Amy White-Tanabe, Otero County administrator and a 4th generation resident, said the news is “huge.”

“It’s really daunting. The whole county, all of our municipalities, the water companies that I talk about — they’re not flush in cash,” she said. “Although the project is exciting it’s also scary at the same time,” in terms of getting hooked up to the conduit. 

“Our infrastructure is lacking in the municipalities and the water companies, where they have issues before the water even gets there — whether it be leaking or storage,” she said. “It’s a mixed bag of ‘Oh my gosh, this is wonderful.’ And then, ‘oh my gosh, how are we going to pay for it?’” 

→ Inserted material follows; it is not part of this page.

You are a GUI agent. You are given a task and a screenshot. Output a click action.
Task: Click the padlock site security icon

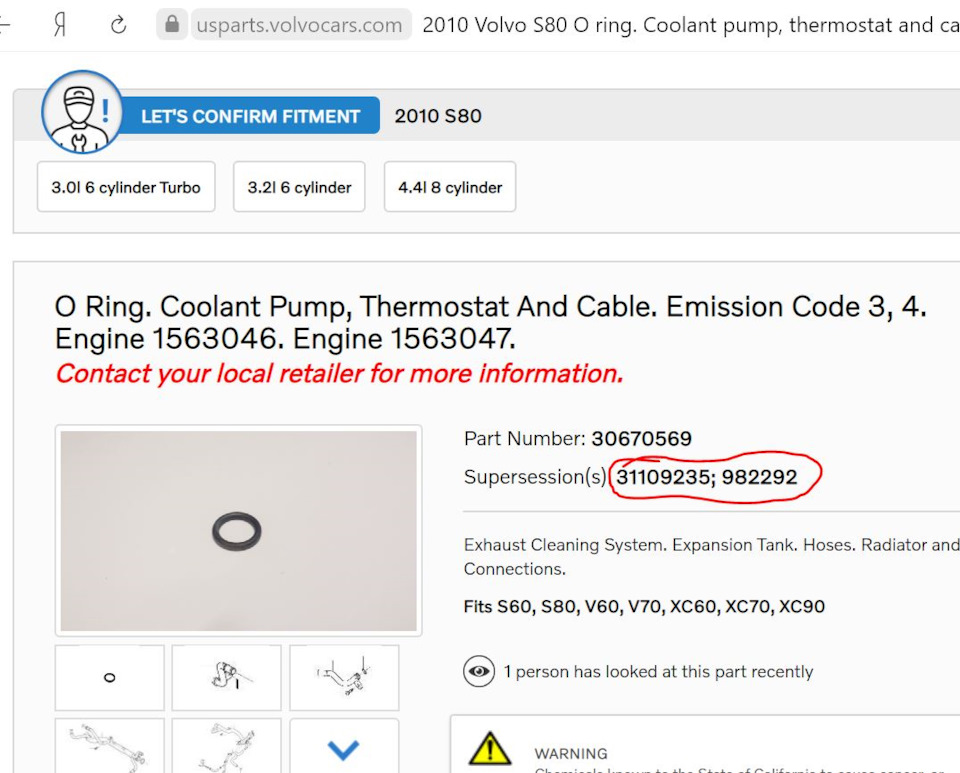click(173, 25)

County commissioners intend to direct relief funding it received toward the project as well, White-Tanabe said.

And Prowers County Commissioner Wendy Buxton-Andrade said that the project has “taken far too long already.” 

“Southern Colorado is in desperate need of clean drinking water and this will help with the delivery of it.  The Commissioners in Prowers County have been advocating for this for a long time, well before any of the current commissioners were in office and we will continue, after current commissioners are gone,” she said in an email.

The Weeminuche Construction Authority, an enterprise of the Ute Mountain Ute Tribe in southwest Colorado, will construct a 6-mile section of the conduit.

State and local officials applauded the announcement of the funding, which U.S. Senators Michael Bennet and John Hickenlooper and U.S. Rep. Ken Buck, whose district takes in most of the communities served, had urged federal officials to appropriate money from the infrastructure bill to the project.

Becky Mitchell, director of the Colorado Water Conservation Board, which is contributing loans and grants to the conduit, said it was among the most critical projects the board had been part of. 

Access to clean drinking water, she said in a written statement, “is a basic human right.”